*Reading passage*

Sandra Z. Haslam, Ph.D. Hormone replacement therapy (HRT) was a common treatment option for alleviating menopausal symptoms, until a large clinical trial in 2002 found a link between HRT and several health hazards, including increased risk of breast cancer. While both estrogen and progesterone are implicated in the etiology of breast cancer, women receiving both estrogen and progesterone during HRT developed more aggressive cancers when compared to women receiving only estrogen. Although the role of estrogen in breast cancer has been widely studied, the underlying mechanisms of progesterone-mediated oncogenesis are largely unknown.

*Given data*
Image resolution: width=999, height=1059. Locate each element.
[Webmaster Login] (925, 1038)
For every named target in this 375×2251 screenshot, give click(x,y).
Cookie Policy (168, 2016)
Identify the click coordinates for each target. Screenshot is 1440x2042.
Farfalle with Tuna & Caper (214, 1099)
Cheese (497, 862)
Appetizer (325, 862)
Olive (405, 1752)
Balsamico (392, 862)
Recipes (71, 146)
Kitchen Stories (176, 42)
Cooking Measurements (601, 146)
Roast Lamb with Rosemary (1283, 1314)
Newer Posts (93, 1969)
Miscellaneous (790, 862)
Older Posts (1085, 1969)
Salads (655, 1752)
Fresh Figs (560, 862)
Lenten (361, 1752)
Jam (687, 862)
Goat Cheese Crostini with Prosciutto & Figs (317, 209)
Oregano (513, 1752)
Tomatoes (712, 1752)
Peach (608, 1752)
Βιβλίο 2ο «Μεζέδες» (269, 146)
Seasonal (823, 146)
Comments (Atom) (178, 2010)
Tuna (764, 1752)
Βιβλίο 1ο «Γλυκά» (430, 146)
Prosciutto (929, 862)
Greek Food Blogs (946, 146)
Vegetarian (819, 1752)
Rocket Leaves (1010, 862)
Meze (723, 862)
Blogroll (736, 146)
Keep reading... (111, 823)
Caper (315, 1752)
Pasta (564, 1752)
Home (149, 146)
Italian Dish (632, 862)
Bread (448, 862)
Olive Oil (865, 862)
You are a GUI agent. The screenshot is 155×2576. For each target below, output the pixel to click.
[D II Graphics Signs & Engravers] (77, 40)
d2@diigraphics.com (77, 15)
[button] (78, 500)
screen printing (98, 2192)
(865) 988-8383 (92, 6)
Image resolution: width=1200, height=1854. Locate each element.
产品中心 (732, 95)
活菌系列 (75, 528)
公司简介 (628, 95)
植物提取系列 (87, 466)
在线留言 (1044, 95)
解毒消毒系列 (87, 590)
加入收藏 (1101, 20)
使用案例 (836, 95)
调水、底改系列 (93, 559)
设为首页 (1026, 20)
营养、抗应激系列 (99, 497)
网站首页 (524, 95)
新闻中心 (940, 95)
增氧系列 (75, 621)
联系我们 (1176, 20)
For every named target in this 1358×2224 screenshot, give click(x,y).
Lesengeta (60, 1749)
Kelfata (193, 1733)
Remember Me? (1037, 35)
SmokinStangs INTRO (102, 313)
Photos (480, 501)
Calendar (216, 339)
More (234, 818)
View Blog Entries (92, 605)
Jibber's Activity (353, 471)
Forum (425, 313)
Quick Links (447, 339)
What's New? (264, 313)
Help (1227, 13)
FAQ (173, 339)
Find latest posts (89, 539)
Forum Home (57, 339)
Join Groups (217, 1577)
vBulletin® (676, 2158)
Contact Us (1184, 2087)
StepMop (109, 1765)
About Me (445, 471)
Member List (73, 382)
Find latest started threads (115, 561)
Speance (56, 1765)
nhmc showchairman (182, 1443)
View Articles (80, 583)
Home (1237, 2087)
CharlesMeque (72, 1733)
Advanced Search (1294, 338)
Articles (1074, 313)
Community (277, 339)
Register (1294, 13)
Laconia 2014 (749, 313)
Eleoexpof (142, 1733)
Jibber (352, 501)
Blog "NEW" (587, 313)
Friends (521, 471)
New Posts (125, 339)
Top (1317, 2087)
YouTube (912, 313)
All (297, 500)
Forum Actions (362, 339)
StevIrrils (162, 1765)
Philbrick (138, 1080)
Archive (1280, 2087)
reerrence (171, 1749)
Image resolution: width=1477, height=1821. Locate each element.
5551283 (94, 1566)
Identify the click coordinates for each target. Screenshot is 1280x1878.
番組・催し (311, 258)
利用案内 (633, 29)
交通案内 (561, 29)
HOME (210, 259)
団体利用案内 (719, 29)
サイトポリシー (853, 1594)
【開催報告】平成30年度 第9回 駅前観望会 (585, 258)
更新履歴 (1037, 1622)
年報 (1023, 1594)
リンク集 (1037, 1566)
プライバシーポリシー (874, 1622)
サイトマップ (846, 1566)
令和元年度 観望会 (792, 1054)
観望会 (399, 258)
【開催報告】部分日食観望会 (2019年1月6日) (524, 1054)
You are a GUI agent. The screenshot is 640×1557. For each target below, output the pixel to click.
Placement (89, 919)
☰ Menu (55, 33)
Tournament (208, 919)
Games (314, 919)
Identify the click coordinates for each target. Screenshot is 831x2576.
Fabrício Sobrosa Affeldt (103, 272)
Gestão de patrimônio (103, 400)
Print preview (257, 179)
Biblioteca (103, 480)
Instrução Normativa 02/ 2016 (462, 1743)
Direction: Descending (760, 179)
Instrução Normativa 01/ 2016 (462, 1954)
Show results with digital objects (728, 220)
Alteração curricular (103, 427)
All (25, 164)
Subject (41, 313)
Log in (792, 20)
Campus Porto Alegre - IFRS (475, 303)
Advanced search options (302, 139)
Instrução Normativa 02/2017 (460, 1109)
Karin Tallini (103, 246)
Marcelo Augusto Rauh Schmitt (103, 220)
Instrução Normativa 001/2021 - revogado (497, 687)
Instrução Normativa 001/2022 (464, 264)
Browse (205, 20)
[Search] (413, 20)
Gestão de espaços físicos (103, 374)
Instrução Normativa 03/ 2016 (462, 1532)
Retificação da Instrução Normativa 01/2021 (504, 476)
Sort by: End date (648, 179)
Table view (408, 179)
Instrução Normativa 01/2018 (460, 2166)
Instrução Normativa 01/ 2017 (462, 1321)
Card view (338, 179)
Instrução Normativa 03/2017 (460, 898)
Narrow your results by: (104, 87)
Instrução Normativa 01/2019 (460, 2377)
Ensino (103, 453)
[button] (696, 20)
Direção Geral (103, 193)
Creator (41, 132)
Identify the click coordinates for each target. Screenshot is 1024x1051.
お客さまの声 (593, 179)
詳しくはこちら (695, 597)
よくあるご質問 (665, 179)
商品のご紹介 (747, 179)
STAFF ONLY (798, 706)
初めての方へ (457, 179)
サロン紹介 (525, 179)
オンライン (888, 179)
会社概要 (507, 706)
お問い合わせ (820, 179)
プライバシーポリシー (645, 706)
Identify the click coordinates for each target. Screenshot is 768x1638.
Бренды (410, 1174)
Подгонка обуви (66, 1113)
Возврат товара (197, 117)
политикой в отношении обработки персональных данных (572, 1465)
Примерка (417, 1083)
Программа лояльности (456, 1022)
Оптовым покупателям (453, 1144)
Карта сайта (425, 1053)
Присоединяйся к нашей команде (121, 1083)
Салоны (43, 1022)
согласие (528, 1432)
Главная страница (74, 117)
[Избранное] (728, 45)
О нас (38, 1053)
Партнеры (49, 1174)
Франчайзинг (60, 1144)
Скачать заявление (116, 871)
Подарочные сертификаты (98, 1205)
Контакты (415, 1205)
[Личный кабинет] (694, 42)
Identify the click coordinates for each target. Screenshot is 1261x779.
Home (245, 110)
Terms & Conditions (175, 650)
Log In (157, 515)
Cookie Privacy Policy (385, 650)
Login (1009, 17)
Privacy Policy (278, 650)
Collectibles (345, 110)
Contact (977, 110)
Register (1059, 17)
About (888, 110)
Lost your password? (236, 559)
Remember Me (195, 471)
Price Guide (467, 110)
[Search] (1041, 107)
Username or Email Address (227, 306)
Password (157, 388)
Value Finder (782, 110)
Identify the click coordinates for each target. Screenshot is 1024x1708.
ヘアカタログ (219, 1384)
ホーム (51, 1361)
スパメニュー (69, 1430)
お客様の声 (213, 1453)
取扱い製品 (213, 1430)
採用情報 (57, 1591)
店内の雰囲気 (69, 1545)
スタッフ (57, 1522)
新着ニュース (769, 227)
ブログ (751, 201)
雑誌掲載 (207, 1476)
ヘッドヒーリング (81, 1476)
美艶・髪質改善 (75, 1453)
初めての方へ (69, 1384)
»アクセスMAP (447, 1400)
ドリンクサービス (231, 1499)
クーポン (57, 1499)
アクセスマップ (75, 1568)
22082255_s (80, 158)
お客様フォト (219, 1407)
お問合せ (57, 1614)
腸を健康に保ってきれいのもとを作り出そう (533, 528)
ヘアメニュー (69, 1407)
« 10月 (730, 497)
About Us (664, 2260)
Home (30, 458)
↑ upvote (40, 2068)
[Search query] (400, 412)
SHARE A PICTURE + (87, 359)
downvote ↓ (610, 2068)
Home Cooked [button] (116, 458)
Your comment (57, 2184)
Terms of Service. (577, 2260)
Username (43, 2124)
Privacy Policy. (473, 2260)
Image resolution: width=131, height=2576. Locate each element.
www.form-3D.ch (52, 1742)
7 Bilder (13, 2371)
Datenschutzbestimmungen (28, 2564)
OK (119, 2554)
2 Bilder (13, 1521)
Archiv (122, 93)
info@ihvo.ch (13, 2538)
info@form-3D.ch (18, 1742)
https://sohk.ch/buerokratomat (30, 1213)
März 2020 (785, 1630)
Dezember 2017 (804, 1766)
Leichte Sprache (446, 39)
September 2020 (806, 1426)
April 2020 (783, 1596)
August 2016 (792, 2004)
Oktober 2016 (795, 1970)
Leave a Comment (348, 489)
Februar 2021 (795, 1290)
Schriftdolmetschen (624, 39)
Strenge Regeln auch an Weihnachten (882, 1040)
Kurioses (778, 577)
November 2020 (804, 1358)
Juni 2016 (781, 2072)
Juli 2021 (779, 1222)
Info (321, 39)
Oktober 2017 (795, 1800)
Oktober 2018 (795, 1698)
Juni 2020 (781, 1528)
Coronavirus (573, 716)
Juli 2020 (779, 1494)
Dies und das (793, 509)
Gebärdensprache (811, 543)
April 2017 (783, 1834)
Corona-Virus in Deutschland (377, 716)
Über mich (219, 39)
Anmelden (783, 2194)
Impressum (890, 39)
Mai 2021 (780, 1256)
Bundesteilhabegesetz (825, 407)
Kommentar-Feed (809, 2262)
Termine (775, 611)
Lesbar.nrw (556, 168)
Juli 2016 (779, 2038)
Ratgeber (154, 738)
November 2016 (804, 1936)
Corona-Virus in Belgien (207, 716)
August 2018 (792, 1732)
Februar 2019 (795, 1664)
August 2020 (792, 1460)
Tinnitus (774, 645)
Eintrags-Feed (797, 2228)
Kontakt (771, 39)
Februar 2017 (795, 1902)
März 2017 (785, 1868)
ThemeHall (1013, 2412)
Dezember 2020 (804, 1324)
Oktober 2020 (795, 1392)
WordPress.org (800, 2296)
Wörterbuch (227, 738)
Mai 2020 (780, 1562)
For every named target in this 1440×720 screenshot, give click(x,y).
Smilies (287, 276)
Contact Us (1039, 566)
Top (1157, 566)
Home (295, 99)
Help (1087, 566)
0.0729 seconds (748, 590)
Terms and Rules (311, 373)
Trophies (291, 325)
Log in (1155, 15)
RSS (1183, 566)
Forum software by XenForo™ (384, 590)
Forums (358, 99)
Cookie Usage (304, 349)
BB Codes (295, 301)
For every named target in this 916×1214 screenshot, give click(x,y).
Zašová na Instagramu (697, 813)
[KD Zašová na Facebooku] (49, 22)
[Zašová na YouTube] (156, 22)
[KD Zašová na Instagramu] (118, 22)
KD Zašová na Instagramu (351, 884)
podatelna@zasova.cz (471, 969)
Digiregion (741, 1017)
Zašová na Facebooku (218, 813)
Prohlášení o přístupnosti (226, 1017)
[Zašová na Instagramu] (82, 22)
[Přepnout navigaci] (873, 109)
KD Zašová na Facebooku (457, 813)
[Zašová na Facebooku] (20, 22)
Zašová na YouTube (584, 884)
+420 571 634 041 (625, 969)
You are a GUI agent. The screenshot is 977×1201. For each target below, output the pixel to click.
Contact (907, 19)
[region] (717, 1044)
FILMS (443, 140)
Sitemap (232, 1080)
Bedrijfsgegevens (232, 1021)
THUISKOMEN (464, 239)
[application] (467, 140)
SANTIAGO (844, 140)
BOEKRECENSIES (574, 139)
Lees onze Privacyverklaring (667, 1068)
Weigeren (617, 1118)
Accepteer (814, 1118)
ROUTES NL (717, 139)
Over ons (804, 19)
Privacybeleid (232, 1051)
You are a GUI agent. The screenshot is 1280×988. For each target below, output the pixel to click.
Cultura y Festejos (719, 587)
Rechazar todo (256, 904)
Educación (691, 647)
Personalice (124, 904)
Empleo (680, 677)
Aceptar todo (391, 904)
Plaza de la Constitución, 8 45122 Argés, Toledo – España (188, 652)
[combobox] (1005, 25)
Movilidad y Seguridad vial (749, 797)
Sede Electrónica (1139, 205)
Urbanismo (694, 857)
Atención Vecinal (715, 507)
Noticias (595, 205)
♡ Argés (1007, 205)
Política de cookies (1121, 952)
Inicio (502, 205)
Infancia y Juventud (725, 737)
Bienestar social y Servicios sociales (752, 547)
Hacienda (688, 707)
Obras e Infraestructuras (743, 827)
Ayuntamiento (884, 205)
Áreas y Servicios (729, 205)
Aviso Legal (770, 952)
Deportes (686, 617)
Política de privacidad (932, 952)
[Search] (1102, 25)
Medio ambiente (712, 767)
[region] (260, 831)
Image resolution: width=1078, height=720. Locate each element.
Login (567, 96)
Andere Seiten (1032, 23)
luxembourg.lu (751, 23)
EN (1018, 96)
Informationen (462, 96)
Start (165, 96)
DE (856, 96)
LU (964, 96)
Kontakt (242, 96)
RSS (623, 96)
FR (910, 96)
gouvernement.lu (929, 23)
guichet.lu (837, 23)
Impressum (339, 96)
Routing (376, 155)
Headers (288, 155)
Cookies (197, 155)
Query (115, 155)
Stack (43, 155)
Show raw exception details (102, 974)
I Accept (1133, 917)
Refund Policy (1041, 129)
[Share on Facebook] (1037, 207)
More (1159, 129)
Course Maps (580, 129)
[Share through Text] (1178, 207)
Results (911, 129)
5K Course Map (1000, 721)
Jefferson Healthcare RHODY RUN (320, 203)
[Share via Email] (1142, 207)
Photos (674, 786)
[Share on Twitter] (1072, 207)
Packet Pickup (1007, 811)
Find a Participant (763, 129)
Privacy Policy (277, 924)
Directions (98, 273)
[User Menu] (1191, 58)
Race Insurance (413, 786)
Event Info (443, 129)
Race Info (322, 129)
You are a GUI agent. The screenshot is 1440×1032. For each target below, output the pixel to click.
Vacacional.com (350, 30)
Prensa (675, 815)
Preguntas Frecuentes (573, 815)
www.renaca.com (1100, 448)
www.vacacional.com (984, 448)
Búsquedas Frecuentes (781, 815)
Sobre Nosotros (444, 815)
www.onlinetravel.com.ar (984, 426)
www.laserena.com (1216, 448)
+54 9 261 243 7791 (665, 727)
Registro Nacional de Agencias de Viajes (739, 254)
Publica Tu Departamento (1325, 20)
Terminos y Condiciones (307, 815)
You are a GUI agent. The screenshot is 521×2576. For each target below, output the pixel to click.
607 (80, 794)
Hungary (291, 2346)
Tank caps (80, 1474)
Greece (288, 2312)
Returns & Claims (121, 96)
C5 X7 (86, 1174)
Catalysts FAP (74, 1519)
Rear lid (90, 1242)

*Task description*
Reproduce the passage on hormone replacement therapy and breast cancer from "Sandra Z. Haslam, Ph.D." up to and including "are largely unknown.", substituting "mammary carcinoma" for every occurrence of "breast cancer".

*Solution*
Sandra Z. Haslam, Ph.D. Hormone replacement therapy (HRT) was a common treatment option for alleviating menopausal symptoms, until a large clinical trial in 2002 found a link between HRT and several health hazards, including increased risk of mammary carcinoma. While both estrogen and progesterone are implicated in the etiology of mammary carcinoma, women receiving both estrogen and progesterone during HRT developed more aggressive cancers when compared to women receiving only estrogen. Although the role of estrogen in mammary carcinoma has been widely studied, the underlying mechanisms of progesterone-mediated oncogenesis are largely unknown.